The names provided MUST be one of the following:
- Highest-level, regular packages
- Top-level modules
- The submodules and regular packages within implicit namespace packages
provided by the project. This makes the vast majority of projects only needing a single Import-Name
entry which represents the top-level, regular package the project provides. But it also allows for implicit namespace packages to be able to differentiate among themselves (e.g., it avoids having all projects contributing to the azure
namespace via an implicit namespace package all having azure
as their entry for Import-Name
but instead a more accurate entry like azure.mgmt.search
)
The names provided in Import-Name
MUST NOT be filtered based on what is considered private to the project, i.e. it must be exhaustive for names that an import
statement would succeed in using. This is because even “private” names can be imported by anyone and can “take up space” in the namespace of the environment.
Build back-ends SHOULD set Import-Name
on behalf of users when they can infer the import names a project would provide.
Examples
In httpx 0.28.1 there would be only a single entry for the httpx
package as it’s a regular package and there are no other regular packages or modules at the top of the project.
In pytest 8.3.5 there would be 3 entries:
_pytest
(a top-level, regular package)py
(top-level module)pytest
(a top-level, regular package)
In azure-mgmt-search 9.1.0, there would be a single entry for azure.mgmt.search
as azure
and azure.mgmt
are implicit namespace packages.
Backwards Compatibility
As this is a new field for the core metadata and a new core metadata version, there should be no backwards compatibility concerns.
Security Implications
The information provided by build back-ends may not be accurate (either accidentally or on purpose), and so tools should NOT make security-related decisions based on the information provided in an Import-Name
entry.
How to Teach This
Project authors should be taught that build back-ends can now record what namespaces their project provides.
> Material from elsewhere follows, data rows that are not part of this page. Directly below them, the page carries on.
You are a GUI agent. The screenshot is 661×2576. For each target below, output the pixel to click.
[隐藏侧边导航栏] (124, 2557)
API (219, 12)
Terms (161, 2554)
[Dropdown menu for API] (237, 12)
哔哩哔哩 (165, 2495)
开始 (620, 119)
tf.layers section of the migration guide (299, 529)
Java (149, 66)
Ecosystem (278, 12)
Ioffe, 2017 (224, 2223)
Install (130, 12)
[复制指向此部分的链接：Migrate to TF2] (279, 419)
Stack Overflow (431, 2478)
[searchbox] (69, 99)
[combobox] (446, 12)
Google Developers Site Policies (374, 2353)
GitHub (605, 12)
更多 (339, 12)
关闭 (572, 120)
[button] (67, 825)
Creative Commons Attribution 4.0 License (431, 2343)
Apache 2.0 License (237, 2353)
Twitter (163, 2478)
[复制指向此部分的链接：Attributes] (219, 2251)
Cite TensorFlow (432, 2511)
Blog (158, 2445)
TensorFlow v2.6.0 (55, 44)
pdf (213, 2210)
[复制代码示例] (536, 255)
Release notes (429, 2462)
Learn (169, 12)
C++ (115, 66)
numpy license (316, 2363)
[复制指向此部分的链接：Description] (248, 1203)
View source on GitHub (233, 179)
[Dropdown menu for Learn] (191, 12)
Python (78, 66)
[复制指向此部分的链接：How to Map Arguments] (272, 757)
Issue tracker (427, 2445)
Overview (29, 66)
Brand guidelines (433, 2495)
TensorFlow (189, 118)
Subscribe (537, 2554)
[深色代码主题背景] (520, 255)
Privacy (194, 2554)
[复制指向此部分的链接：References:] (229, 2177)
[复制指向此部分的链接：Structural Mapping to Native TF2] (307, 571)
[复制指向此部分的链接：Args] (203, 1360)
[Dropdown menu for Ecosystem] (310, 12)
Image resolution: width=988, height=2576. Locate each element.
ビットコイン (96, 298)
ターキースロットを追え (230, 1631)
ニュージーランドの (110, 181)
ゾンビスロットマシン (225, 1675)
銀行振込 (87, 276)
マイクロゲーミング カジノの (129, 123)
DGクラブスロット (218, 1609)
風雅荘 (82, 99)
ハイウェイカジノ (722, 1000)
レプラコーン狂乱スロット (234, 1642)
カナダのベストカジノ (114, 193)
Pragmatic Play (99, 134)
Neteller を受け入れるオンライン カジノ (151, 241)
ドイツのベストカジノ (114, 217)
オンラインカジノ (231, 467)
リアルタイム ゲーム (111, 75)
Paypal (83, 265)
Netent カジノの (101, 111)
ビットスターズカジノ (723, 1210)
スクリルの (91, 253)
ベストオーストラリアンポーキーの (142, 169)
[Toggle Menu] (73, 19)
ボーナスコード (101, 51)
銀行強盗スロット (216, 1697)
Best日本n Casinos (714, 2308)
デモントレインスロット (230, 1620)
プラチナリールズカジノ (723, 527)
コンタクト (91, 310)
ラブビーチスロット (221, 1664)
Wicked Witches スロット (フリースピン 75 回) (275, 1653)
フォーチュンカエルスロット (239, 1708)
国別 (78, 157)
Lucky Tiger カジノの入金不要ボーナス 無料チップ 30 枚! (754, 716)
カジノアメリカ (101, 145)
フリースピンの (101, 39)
They should be told that if their project has a non-obvious namespace from the file structure of the project that they should specify the appropriate information manually. They should have it explained to them that they should use the shortest name possible that appropriately explains what the project provides (i.e. what the specification requires to be recorded).
Users of projects don’t necessarily need to know about this new metadata. While they may be exposed to it via tooling, the details of where that data came from isn’t critical. It’s possible they may come across it if PyPI exposed it (e.g., listed the values from Import-Name
and marked whether the file structure backed up the claims the metadata makes), but that still wouldn’t require users to know the technical details of this PEP. Users may need to learn that if their package leads to all the submodules being listed that they may have wanted a regular package instead.
Reference Implementation
XXX
Rejected Ideas
Re-purpose the Provides
field
Introduced in metadata version 1.1 and deprecated in 1.2, the Provides
field was meant to provide similar information, except for all names provided by a project instead of the distinguishing namespaces as this PEP proposes. Based on that difference and the fact that Provides
is deprecated and thus could be ignored by preexisting code, the decision was made to go with a new field.
Name the field Namespace
While the term “namespace” name is technically accurate from an import perspective, it could be confused with implicit namespace packages.
Open Issues
N/A
Acknowledgments
Thanks to Josh Cannon (no relation) for reviewing drafts of this PEP and providing feedback. Also thanks to everyone who participated in a previous discussion on this topic.
Copyright
This document is placed in the public domain or under the CC0-1.0-Universal license, whichever is more permissive.